Rare Warhol films go on display in New York

Artist Andy Warhol may be best known for brightly colored silk-screens and clever riffs on pop culture, but an exhibition at the Museum of Modern Art focuses on his silent and often challenging films.

The show, "Andy Warhol: Motion Pictures," which opens on December 19 on runs until March, consists of 14 "screen tests" -- short, silent, black and white portraits of the artist's friends -- as well as some of his longer works.

The "screen tests" in the show were selected from nearly 500 small films made from 1964 to 1966. Taken together as a whole they represent a who's who of New York's downtown art scene of that period.

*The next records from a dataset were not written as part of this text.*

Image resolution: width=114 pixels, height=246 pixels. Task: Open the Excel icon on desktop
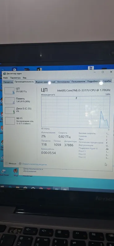click(x=39, y=69)
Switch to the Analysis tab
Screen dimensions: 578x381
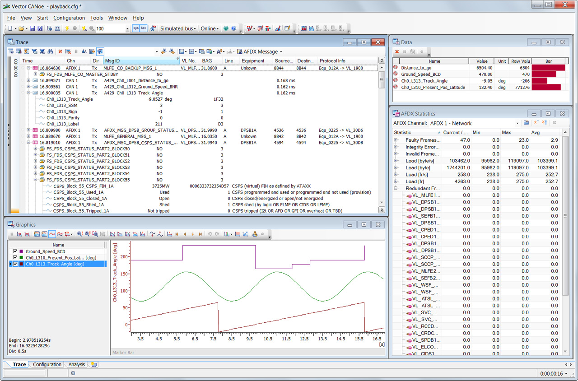[76, 364]
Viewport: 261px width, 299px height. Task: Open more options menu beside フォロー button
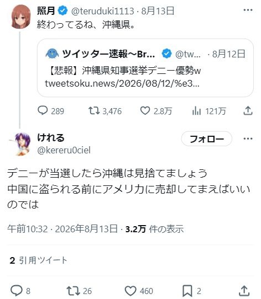pyautogui.click(x=248, y=138)
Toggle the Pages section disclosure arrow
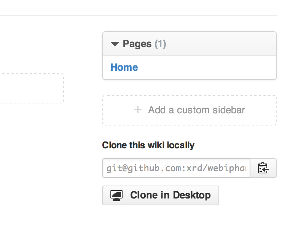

"One of the things that makes these 'screen tests' so interesting is not only Warhol's interest in celebrity but more importantly I think his interest in rethinking the whole idea of portraiture in the 1960's," said Glenn Lowry, director of the Museum of Modern Art.

Musician Lou Reed, writer Susan Sontag, socialite Edie Sedgwick, poet Allen Ginsberg, artist Dennis Hopper and others are featured in the films.

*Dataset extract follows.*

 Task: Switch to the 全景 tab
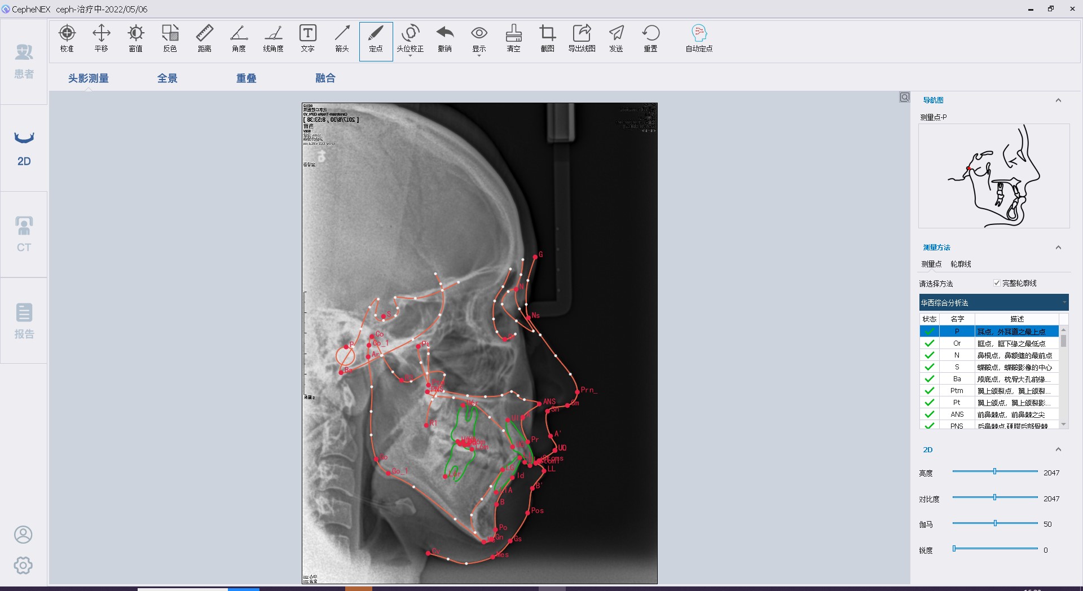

The projections glow in sharp black and white, Reed staring intently at the camera and Allen Ginsberg's dark beard and mane of hair swallowed in the shadow of the frame.

Museum curators also included some of Warhol's more ponderous, complex films, such as "Sleep," "Eat" and "Empire," some of which are only projected at scheduled screenings.

In the 86-minute excerpt of the five-hour plus film "Sleep," in which Warhol filmed the poet John Giorno, the artist seems to play with the viewer by at times including utterly still moments at the limits of the moving image and the photograph.